The chronological range is defined by the date of composition of the letters to the locations, in this study taken to date from 55 through 66 CE. The dating of 1 and 2 Corinthians is generally not problematic, except for an occasional multiple source theory for 2 Corinthians. However, the scholarly consensus on the authorship of Ephesians is about equally divided between Pauline and second generation post-Pauline authorship⁴; the scholarly consensus on 1 and 2 Timothy holds predominantly to third generation post-Pauline authorship, although this is vigorously contested in a series of recent English commentaries.⁵ Remarkably, only the Asian side of the Pauline corpus is often considered pseudepigraphal. Different authorship proposals date 1–2 Timothy in the middle ’60s, the ’80s–’90s or even the 120–40s. Since the Ephesian community was founded in 52–53, these proposals date 1–2 Timothy some 10–15, 30–40 or even 70–90 years later. Although these differences may not seem much in two millennia of church history, relative to the founding date they are huge and result in significantly different reconstructions of community and leadership development. Since this study engages questions concerning social structures and developing patterns of leadership, a relatively secure date for the sources is imperative. Since, moreover, this study is based on the minority position of Pauline authorship of Ephesians and 1–2 Timothy, some basic argumentation will be provided to indicate the evidential support for this view, sufficient to undergird the credibility of the social reconstructions built upon it, but without attempting to argue the matter exhaustively.⁶
These geographical and chronological limitations have some disadvantages. The study does not take into account the earlier stages of Paul’s ministry from Antioch to Galatia, nor does it consider Romans with its rich understanding of leadership, and even some of the Pauline sources from his Aegean ministry (i.e. 1–2 Thessalonians, Philippians, Colossians, Philemon, and Titus) remain unaddressed. In addition, issues concerning the role of women in Paul’s leadership strategies receive attention only when they appear to affect the overall pattern of leadership, without focusing especially on the issue. Given the sensitivities around this issue, this is better left to more dedicated studies.

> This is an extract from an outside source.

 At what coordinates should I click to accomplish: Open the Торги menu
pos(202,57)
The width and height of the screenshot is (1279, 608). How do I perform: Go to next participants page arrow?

The research question for the study can now be formulated as follows:
According to the Pauline letters addressed to Corinth and Ephesus, what were the leadership patterns in these early Christ-following communities, and how did the communities as well as Paul influence the development of these patterns?
The Social Identity Model of Leadership
Typically, studies on leadership in the Pauline letters consider the historical and ideological factors separately. Either they focus on the socio-historical structures of Pauline leadership by comparing it to other ancient leadership structures, or they focus on the ideological aspects of Pauline leadership by studying Paul’s principles, methods or theology of leadership.⁷ The relationship between the historical and ideological factors has not yet been systematically analyzed, nor has it been adequately recognized how one factor influences and shapes the other.
This study employs the social identity model of leadership to study this interaction between historical and ideological factors. Social identity theory is a widely accepted academic theory from the disciplines of social and cognitive psychology, which uses both qualitative and quantitative research methods. It spans a wide variety of group-related phenomena and variables, providing a sufficient methodological basis for the study of leadership. The social identity model of leadership (SIMOL) describes the social position of group members relative to one another, and thus of the leader(s) relative to other group members. The model also describes the psychological processes that underpin the development of social positions within the group. Although SIMOL does not directly analyze organizational structures (as a sociological study might do), it analyzes the social and psychological processes that underpin such structural developments. It was on this basis that this chapter opened with the proposition that leadership is a dynamic group phenomenon that related to group or social identity.⁸
SIMOL offers a number of ways to integrate various aspects of leadership research into NT studies. First, SIMOL brings innovative research models from social psychology and leadership theory into biblical studies. An independent familiarity with these theories is necessary to apply the model, since applications so far are rare in NT studies. Second, SIMOL has shown that groups and their leaders are very sensitive to social context. Thus, SIMOL benefits from the wealth of socio-historical and cultural information about the first century that has been discovered and analyzed in recent decades; without such information, the social context would remain too undefined to be able to apply SIMOL. Third, SIMOL analyzes the connections between social reality and psychological processes, and thus offers a method to study the interaction between Pauline rhetoric and the social reality he addresses. Hermeneutically, this implies that it is possible to derive socio-historical information from Paul’s ideological rhetoric with SIMOL as a guide.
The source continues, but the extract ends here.